The first series had two two-axle bogies and, with an axle load of 19.5 tonnes, were only suitable for main lines. After two prototypes and 85 series locomotives of this V 1800, 82 V 1801 with two times 1,000 hp were built. All series locomotives of the V 1800 were also subsequently equipped with these engines. A steam boiler was provided for train heating, occupying the space between the engines. A total of three locomotives were equipped with fiberglass canopies with forward-sloping windscreens, which were intended to reduce reflections and did not catch on.
After it was determined that a locomotive of this power class would also be suitable for branch lines, production was switched to a six-axle variant with an axle load of 15.5 tonnes from 1966. This became the V 1802 and the last engines were assigned to the class 1182 right from the factory. From 1981, 179 of the 206 six-axle units were fitted with new engines, each capable of 1,200 hp thanks to intercooling. Seven pieces of the four-axle variant also had this engine. A total of three four- and six-axle prototypes were tested with 1,400 and 1,500 hp engines. Since the 3,000 hp class 130 was already available at that time, no series production took place.

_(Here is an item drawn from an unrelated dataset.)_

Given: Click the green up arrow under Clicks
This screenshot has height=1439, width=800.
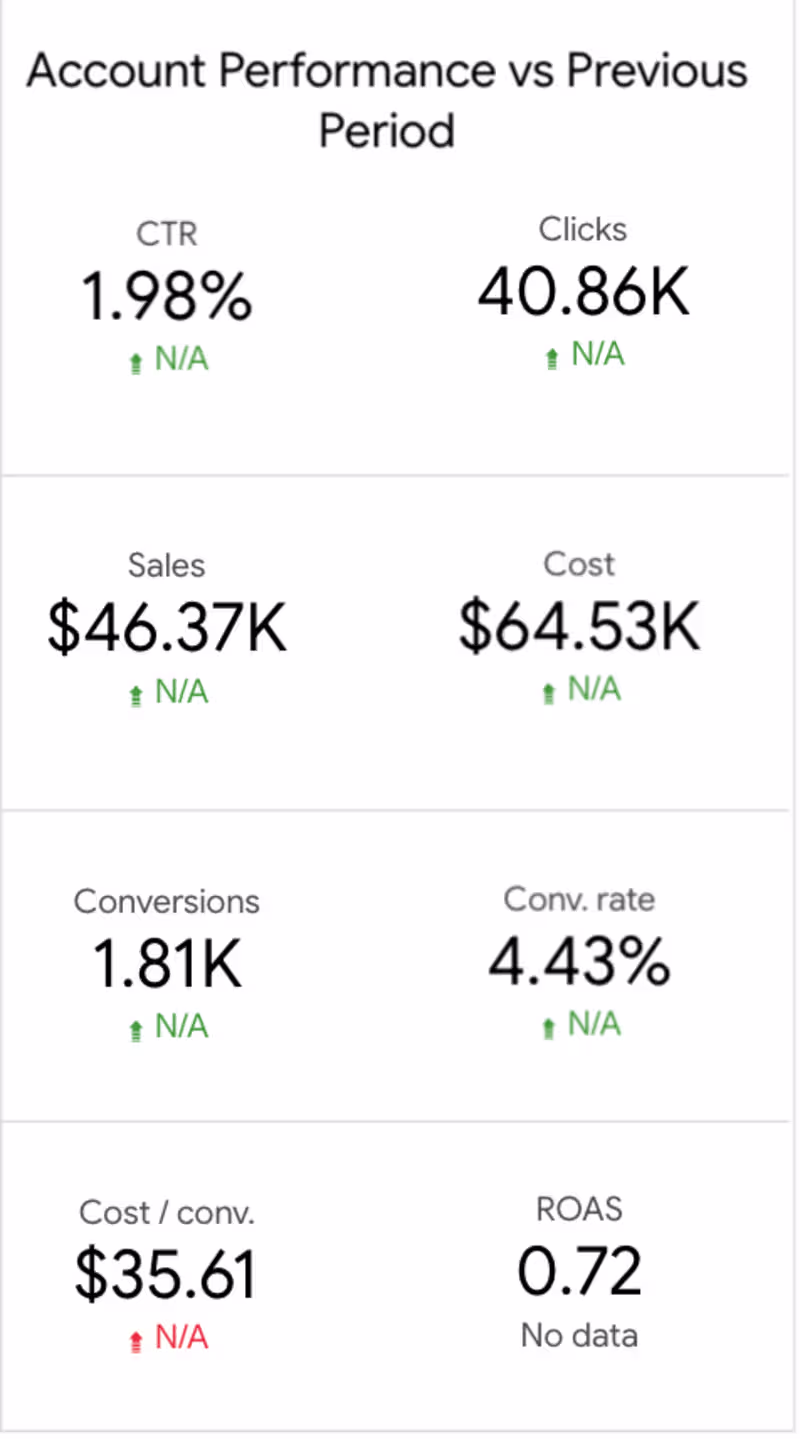Looking at the screenshot, I should click(x=552, y=359).
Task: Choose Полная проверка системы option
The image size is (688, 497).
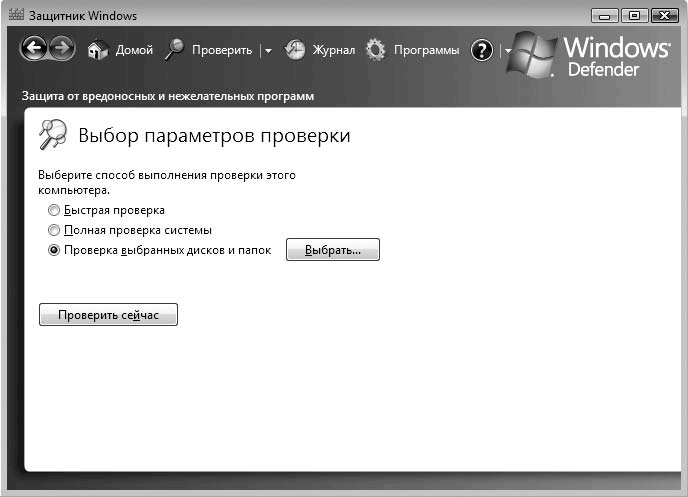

Before the delivery of the class 130 locomotives, the V 180 was also used to pull heavy express trains, although it was nominally less powerful than the class 01 express steam locomotives. Some of the six-axle locomotives were approved for operation on steep stretches and were therefore used in the Thuringian Forest, for example. Operation in front of passenger trains was soon only possible in summer because there was no electric train heating. The locomotives now known as the class 228 did not have a long life on the reunified German railway. Many engines were sold to a large number of private operators, some of whom fitted them with new engines and drove them until they were no longer worth using due to their age.